Interpretation of results
Recurrent UTIs may be explained by an interactive cycle of infection and inflammation. Host inflammation in response to initial bacterial pathogens include severe cystitis, exfoliation of urothelium, and COX-2 overexpression. This sets the stage for formation of quiescent intracellular bacterial communities, which is thought to cause recurrent infection . Additionally, studies in mice have found urothelial remodeling after infection, in which the urothelial cells are smaller, have weakened junctions, and lack terminal differentiation [1,2]. This sensitized urothelium may make certain RUTI patients’ bladders more susceptible to infection and thus perpetuate the cycle of infection and inflammation.
The rationale for inhibiting COX-2 is to target the host inflammatory stage of the cycle. Decreasing inflammation may decrease the likelihood of urothelial sensitization and recurrent infections. This was the idea in Hannan et al’s study in which mice were given an oral COX-2 specific inhibitor . These mice had reduced severity of pyuria, reduced incidence of chronic cystitis, and decreased bacterial titers when compared to control or COX-1 specific inhibitor . Gross bladder inflammation was reduced, shown by less edema and urothelial erosion .

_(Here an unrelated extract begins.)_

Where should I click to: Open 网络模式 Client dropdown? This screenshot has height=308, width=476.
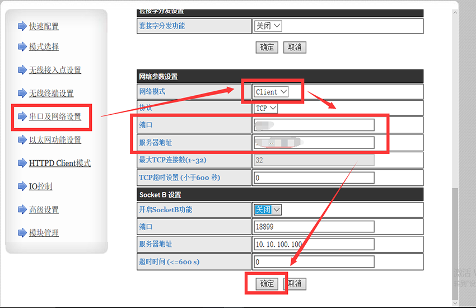coord(271,92)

The translational work to human RUTI is scarce. There have been randomized controlled trials of NSAID use in premenopausal women with uncomplicated UTIs showing resolution of infection with NSAIDs alone compared to antibiotics. In our cohort of post-menopausal RUTI women, we would potentially explore adjunct COX-2 inhibitor therapy in addition to antibiotic therapy. This may slow the progression of recurrence and decreases severity of each infection.
Because of potential side effects of COX-2 specific inhibitors, much work is to be done to correlate COX-2, PGE2, and a patient’s degree of bladder urothelial sensitization before implementing COX-2 inhibitor therapy. Urinary PGE2 levels could help as a guide or biomarker for women who are sensitized and thus potentially would benefit from COX-2 inhibition.